10,000 Steps a Day: Do You Really Need to Follow Your Fitness Tracker’s Advice?
If you’re like most Americans, you’ll go to great lengths in an effort to improve your health. Some people adopt extreme diets, while others go a bit overboard in the gym. …
If you’re like most Americans, you’ll go to great lengths in an effort to improve your health. Some people adopt extreme diets, while others go a bit overboard in the gym. You might even consider biking or walking to work; while the average vehicle has three owners within its lifetime, cutting down on driving can improve the health of both yourself and the planet. Still others turn to technology to ensure their activity levels are where they should be. But if you’re relying on your fitness tracker to tell you when it’s time to get moving, it’s entirely possible that your exercise goals are unrealistic — and they may even discourage you from working out at all.
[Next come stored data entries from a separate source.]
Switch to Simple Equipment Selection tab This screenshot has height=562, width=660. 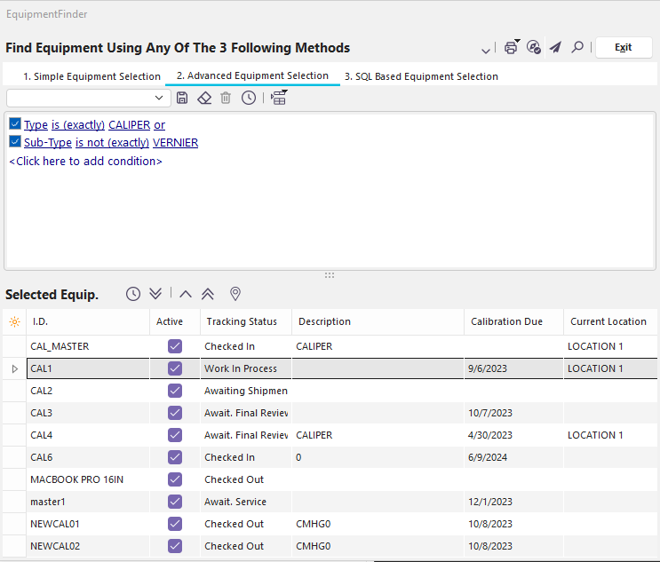(x=91, y=76)
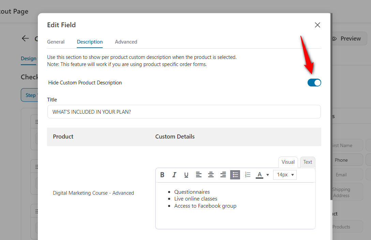
Task: Align text to the right
Action: (223, 175)
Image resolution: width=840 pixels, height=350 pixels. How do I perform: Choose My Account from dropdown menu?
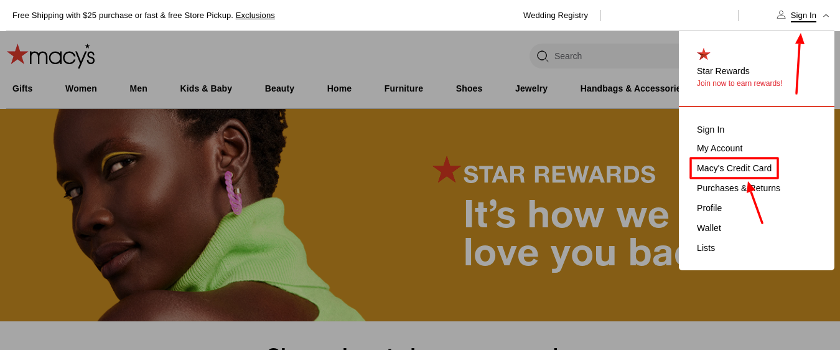[x=719, y=148]
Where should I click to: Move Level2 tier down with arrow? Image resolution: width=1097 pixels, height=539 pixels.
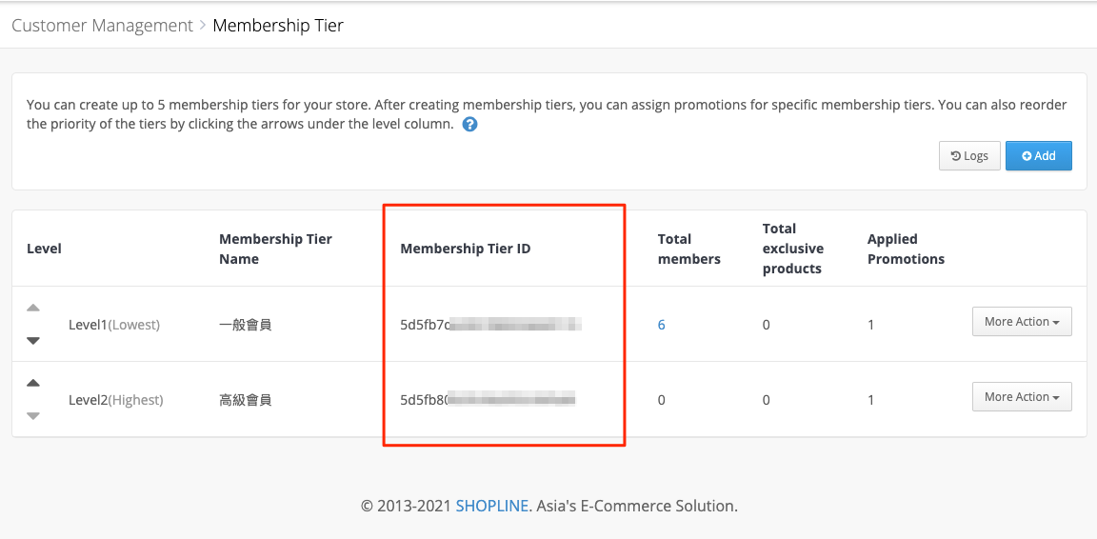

Data shows that the average adult takes 4,000 to 6,000 steps per day. But smart devices like fitness trackers typically come preset with a goal of 10,000 steps — or roughly five miles — per day. Since surveys show that nearly one in three U.S. adults uses an activity tracker, that’s a goal that many Americans have in the back of their minds. While that visually appealing number has now become the gold standard of activity, a recent article published by Harvard Health suggests that it’s not based on science. What’s more, it’s a target that can be extremely difficult to reach for many people.
Dr. I-Min Lee, a professor of medicine at Harvard Medical School quoted in the report, discovered that the 10,000 step target can be traced back to 1965. It was then that a Japanese company created a device called the Manpo-kei, or “10,000 steps meter.” Essentially, explains Dr. Lee, the number was used as a mere marketing tool — not as a measure of ideal health for all participants. What’s more, that target is wholly unrealistic for countless people. When a person feels they’re so far from the goal line, they might be inclined to give up completely. Therefore, it may be time to dismiss the preset step count in favor of something more attainable.
That said, increasing the number of steps taken on a daily basis can have overwhelmingly positive effects. Dr. Lee found that sedentary women took an average of 2,700 steps per day, but that women who took 4,400 steps each day on average had a 41% decrease in mortality. That doesn’t mean hitting that 10,000 target every day will increase your lifespan exponentially, however. Although mortality rates did improve as daily steps increased, those gains leveled off at around 7,500 steps per day. How quickly or slowly you walk doesn’t matter either, nor do you have to fit in all those steps at one time.
Agencies recommend you participate in at least 150 minutes of moderate aerobic activity per week, but many people find counting steps to be a little less daunting. If you’re relatively sedentary, you can increase your fitness levels and attain positive health outcomes by adding 2,000 more daily steps (equal to one mile of walking) to your routine, making an average of at least 4,400 daily steps. It’s also important to remember that you’ll need to increase your heart rate while walking or doing any other type of exercise to reap all of the benefits. But rather than focusing on that seemingly impossible 10,000-step goal, you should personalize the number of steps you take to increase your activity levels and achieve your own goals. Regardless of how many steps you take in a day, there’s nothing wrong with treating yourself. The barbecue industry sees business year-round, anyway. Why not celebrate accomplishing your personal goals? And personal goals are incredibly important to keep in mind. Since every person has different abilities and different health targets, you may not want to blindly trust a piece of technology to define your achievements.